The restaurant practically invented fast food, and as its signage notes, McDonald’s has served billions.
Those billions — McDonald’s customers — are exactly why the company has the power to combat the overuse of antibiotics in industrial agriculture, an unnecessary practice that is leading to the spread of the antibiotic-resistant superbugs now shaking the foundation of modern medicine.
While overuse in medical settings is a factor contributing to superbugs’ ability to adapt to the antibiotics designed to kill them, industrialized livestock operations — like the ones that supply meat to McDonald’s — play an outsized role in this looming public health threat.
A staggering 70 percent of antibiotics are sold for use in livestock and poultry operations here in the U.S. Often, these precious drugs are given to animals that aren’t even sick, to prevent illness in crowded and unsanitary conditions or to promote growth.
The stakes of this reckless misuse are high. According to the Centers for Disease Control, at least 23,000 Americans die each year as a direct result of antibiotic-resistant infections, and the World Health Organization has called antibiotic resistance “one of the biggest threats to global health, food security, and development today.” Without action, a simple splinter might soon cause an infection that kills — a fate that, though it sounds absurd now, was a fact of life before the advent of antibiotics.
To its credit, McDonald’s understands the role it can play in discouraging the practices that are breeding antibiotic-resistant superbugs. In 2015, U.S. PIRG advocacy helped persuade the company to stop serving chicken raised on our life-saving medicines, a commitment that caused chicken supplier Tyson Foods to start raising its chickens without routine antibiotics, and other restaurants and suppliers to follow suit. Now, we estimate that, in the near future, nearly half the chicken in this country will be raised without the routine use of medically important antibiotics.
That’s a major win, but with news that cases of antibiotic-resistant “nightmare bacteria” have been confirmed in 27 states, the company can take stronger, swifter action — now.
McDonald’s is America’s largest buyer of beef, and a major pork purchaser. If McDonald’s commits to eliminating all meat raised on routine antibiotic use from its supply chain, and lays out a strict transition timeline for suppliers to change their practices, the company would fundamentally shift the marketplace. A commitment from McDonald’s would also make it easier for us to convince other restaurants to follow suit, just as restaurants like Subway and KFC did after McDonald’s began serving chicken raised without routine antibiotic use.
Our work with the country’s biggest restaurants builds on our advocacy at the state level, where we’ve been successful in helping to pass landmark legislation in Maryland and California banning the routine use of antibiotics at farms in those states. These local success stories have laid the foundation for action elsewhere, and we’re now pursuing similar bans in seven other states, from Washington to Massachusetts, Illinois to Texas.
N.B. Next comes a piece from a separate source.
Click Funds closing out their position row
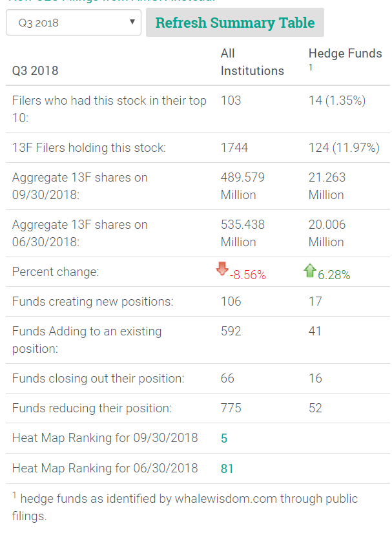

We don’t need to raise our food in ways that put public health at risk. That’s why, this summer, U.S. PIRG and our sister groups are calling on McDonald’s to seize the opportunity to commit to ending sales of all meat raised on the routine use of antibiotics by August 2018.
We’re asking thousands of people in cities around the country to sign petitions calling on McDonald’s to once again change the landscape of American food, and preserve our life-saving medicines in the process.